Performance is the easy bit, says blind comedian

BEING a blind comedian is tough, but being a blind father is possibly tougher. Just ask Chris McCausland, who’s done both.

“The most challenging parts of life as a comedian for me are all the logistical ones, travelling the country to different venues and even getting to and from the stage at a show,” he explained.

“Obviously, I’ve found solutions to these aspects of the job over the years. Once these issues have been overcome the actual on-stage, stand-up part of the job is the easy bit.”

FUNNY MAN – Comedian Chris McCausland is bringing his Speaky Blinder show to Guildford

Being a dad has raised a few more issues for Chris, who lost his sight as an adult.

“As my daughter has got older and more communicative, being a blind dad has got easier in lots of ways,” he said. “But there was a really difficult period when she was a one-year old, where she was mobile but silent, crawling about on the floor hardly making a peep!

“Looking back, maybe I should have put a bell on her, or a Bluetooth tracker so that I could ask Alexa to find her!

“Now she’s five though, the toughest thing is probably things like not being able to help her properly with her reading and her writing. How many other kids in her class have already got better handwriting than their daddy?”

Chris is now a Surrey resident, having moved to the county from Liverpool in 1996 to study at Kingston University. As a northerner married to a Brazilian, he says there’s often a culture clash – especially their different reactions to temperature.

“Whereas my wife will still require a winter coat in 22-degree sunshine, I struggle to function in anything warmer than about 26,” he said. “This obviously creates a great deal of conflict when the central heating comes into question.

“I talk about this in the show, but I think there is a good chance that one of us may one day be found dead in the hallway with one arm reaching out towards the thermostat, with the other one of us having skipped the country.”

Chris’s stand-up career started at a new-act night in Balham in 2003, but within a year he had won a string of awards and come third in Channel 4’s So You Think You’re Funny competition.

He’s since made many TV appearances and is a regular on the CBeebies series Me Too!

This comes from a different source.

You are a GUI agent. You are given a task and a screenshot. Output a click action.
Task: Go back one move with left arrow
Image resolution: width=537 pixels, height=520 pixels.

But he said his career high point has been filming Live at the Apollo for the BBC.

“Not only was it the biggest career opportunity that I’ve had, but it was also the biggest actual gig that I had done, getting to play in front of 3,500 comedy fans at the Hammersmith Apollo,” Chris recalled.

“I’ve lived near London for over 20 years and have been to see lots of my music and comedy heroes perform on that stage, and so to get to do the same was a dream come true, really.”

Chris brings his Speaky Blinder show to the Bellerby Studio at Guildford’s G Live on Thursday 16 May as part of his later UK tour.

He added: “After this tour is over, I plan to write a book about my own experiences of losing my sight, being a comedian, and becoming a dad.